All runs end up under benchmarks/outputs/<scenario>/ alongside a CSV timeline per seed. The driver also produces a scenario_summary.csv plus aggregate line/bar charts in benchmarks/outputs/summary/, letting you isolate the impact of the swept parameter (restock cadence, order weights, fuel intervals, and so on).

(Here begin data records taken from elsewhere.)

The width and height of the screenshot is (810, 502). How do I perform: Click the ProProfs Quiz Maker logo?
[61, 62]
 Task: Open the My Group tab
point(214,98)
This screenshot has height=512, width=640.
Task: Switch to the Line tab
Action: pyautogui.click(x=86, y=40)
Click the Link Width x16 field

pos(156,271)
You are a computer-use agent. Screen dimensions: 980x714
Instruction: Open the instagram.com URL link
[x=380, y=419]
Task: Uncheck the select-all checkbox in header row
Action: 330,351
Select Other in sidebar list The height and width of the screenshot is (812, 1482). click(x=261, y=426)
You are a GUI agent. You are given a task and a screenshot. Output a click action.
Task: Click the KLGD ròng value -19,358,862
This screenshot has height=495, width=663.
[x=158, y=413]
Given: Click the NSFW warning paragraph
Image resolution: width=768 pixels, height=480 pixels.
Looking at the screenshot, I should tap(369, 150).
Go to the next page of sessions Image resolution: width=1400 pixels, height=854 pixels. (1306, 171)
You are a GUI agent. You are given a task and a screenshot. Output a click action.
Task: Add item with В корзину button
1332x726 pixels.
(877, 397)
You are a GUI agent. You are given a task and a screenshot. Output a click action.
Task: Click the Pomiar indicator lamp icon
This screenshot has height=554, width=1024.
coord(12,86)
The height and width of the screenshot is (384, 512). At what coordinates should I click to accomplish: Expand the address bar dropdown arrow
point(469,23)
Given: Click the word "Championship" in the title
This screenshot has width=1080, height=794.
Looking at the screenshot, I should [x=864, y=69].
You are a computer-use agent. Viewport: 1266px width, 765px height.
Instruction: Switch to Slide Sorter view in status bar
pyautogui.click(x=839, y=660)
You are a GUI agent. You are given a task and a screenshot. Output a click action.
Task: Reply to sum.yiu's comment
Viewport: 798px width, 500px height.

An abridged configuration example:
defaults:
hours: 240
seeds: [0, 1, 2]
cash: 650000.0
num_airports: 12
gameplay:
restock_cycle_hours: 168
fuel_interval_hours: 6
orders:
regenerate: true
generate_initial: true
max_deadline_hours: 96
min_weight: 180.0
max_weight: 650.0
alpha: 0.12
beta: 0.55
scenarios:
- name: baseline
- name: restock-sweep
sweep:
parameter: gameplay.restock_cycle_hours
values: [96, 120, 168, 240]
- name: order-weight-variants
variants:
- label: light-cargo
overrides:
gameplay:
orders:
min_weight: 150.0
max_weight: 600.0
See benchmarks/scenarios.example.yaml for a more complete walkthrough including external config_path worlds.
Feel free to adapt the harness for richer experiments (e.g., alternative agents, different reward functions, or automated regression checks). Because it builds against the local branch, the outputs always reflect the current balance knobs.